I attended a half-day workshop on Effective Shiny Programming by Joe Cheng, the CTO of RStudio and creator of Shiny. If you haven't already heard of Shiny, this amazing package allows R users to turn their R scripts into an application complete with a GUI that can be either run locally or online. As one of the attendees aptly remarked during the Q&A session, Shiny has been a 'game changer' for the R community. I use Shiny to provide a GUI for certain functions in my R package T-LoCoH that analyzes animal movement.

In his presentation, Cheng described conceptually how reactive programming works in Shiny. Shiny's default behavior is to automatically re-run scripts any time the user changes an input value through something like a slider. This works fine for simple tasks, but can slow down an app visibly and unnecessarily if data crunching takes more than a millisecond. Reactive programming lets you control when things are updated in a Shiny app.

Cheng explained how and when to use the main two types of objects that control reactivity. 'Reactive' objects (e.g., created with reactive(), reactiveValue(), reactiveEvent()) return values, are cached, and lazy (only called when needed). 'Observers', on the other hand, are eager (run when programmed to, even if they're not necessary for example if an output is not visible), never cached, and don't return values. Unless we need to precisely control when something is run, Cheng cautioned, we should use reactive objects which gives Shiny the power to decide when a value needs to be updated (and Shiny is generally better at doing this than programmers, especially as an app evolves). Observers are often used to respond to 'events' such as a button click. For more info on reactive programming, see 'How to customize reactions' in RStudio's excellent Shiny tutorial.

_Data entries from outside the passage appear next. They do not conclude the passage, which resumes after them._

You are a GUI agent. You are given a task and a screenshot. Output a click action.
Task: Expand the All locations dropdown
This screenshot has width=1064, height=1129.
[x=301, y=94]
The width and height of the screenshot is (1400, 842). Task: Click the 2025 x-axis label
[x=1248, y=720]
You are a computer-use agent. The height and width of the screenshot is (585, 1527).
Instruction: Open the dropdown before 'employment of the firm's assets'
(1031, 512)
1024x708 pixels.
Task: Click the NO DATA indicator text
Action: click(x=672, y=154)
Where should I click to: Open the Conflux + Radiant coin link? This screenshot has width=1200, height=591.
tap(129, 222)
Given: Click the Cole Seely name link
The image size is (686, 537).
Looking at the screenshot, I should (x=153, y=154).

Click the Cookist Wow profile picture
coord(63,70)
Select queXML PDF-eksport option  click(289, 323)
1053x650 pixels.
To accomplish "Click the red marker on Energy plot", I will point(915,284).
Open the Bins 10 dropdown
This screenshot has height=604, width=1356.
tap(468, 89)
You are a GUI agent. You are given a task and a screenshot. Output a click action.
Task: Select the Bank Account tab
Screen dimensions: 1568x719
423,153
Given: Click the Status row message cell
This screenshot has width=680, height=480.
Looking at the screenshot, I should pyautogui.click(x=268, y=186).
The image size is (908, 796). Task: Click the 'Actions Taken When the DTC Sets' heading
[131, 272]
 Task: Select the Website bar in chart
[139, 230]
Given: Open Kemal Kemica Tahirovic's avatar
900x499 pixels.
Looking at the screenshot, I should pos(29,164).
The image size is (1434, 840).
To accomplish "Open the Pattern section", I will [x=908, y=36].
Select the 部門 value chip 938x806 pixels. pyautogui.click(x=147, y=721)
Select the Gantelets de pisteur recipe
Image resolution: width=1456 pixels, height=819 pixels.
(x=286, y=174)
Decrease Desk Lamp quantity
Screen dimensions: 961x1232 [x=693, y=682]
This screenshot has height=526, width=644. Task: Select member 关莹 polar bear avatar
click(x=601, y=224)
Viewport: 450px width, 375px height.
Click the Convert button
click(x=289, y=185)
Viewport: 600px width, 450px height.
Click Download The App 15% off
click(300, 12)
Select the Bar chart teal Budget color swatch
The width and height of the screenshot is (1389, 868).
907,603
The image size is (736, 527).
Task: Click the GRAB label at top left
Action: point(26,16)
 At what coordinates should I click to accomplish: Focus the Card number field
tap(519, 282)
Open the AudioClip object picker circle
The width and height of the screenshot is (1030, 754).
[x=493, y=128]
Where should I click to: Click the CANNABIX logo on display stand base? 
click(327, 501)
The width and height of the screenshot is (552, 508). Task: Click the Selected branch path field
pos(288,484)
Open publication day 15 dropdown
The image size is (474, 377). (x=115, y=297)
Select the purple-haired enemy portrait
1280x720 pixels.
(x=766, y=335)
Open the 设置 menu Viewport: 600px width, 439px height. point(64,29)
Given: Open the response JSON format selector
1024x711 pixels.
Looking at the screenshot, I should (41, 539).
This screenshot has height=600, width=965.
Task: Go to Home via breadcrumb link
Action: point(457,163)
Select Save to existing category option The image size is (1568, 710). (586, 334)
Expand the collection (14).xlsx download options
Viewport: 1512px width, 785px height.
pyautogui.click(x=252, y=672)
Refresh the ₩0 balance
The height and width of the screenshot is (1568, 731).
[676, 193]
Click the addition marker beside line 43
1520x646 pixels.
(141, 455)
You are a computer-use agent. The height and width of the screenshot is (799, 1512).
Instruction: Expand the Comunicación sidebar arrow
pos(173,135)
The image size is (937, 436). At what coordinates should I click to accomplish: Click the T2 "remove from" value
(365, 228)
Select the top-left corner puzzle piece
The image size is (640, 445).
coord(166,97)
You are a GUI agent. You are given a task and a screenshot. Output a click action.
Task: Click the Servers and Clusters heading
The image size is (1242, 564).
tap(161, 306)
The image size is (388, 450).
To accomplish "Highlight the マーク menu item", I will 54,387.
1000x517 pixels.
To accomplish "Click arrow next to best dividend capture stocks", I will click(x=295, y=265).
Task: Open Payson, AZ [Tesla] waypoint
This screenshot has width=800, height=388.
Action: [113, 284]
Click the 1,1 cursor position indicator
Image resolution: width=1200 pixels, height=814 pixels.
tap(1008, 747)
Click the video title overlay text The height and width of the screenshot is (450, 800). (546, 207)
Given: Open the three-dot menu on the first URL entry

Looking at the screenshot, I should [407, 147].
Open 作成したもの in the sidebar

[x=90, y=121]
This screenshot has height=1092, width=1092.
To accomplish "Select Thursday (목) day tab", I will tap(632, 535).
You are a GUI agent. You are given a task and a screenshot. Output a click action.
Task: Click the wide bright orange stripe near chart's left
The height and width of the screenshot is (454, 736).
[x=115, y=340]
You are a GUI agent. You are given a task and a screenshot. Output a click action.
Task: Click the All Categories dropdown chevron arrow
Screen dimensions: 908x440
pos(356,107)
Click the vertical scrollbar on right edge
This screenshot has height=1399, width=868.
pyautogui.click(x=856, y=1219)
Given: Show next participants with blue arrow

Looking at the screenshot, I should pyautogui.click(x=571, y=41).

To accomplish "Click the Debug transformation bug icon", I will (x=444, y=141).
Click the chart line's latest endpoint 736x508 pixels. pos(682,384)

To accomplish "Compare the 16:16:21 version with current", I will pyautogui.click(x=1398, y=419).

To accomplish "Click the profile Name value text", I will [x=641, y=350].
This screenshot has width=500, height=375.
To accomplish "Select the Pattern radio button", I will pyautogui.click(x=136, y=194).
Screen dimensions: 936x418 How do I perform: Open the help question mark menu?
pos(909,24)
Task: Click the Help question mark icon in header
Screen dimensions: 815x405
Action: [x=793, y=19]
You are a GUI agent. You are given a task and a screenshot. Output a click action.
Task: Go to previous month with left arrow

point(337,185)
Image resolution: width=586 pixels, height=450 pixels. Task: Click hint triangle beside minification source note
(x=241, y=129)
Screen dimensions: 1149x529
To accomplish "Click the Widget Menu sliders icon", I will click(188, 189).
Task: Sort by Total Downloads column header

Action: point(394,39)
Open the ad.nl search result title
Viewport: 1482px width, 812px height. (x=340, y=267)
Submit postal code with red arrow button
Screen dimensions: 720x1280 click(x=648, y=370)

Cheng also gave a preview of some new features in the next release of Shiny, which should be out later this summer. One of the most exciting new features is the ability to record the 'state' of a Shiny app within the URL (so for example you can restore the position of sliders and other inputs). There will also be improved security for making database connections, and a new function (req()) which will make it a lot easier to check if all the required inputs from the user have been entered.

In a future post, I'll discuss the use of Shiny as a web GIS tool, how techniques like reactive programming offer capabilities to create powerful and flexible web applications, and when you might want to use a Shiny application instead of a more packaged web GIS tool like ArcGIS Online or CartoDB.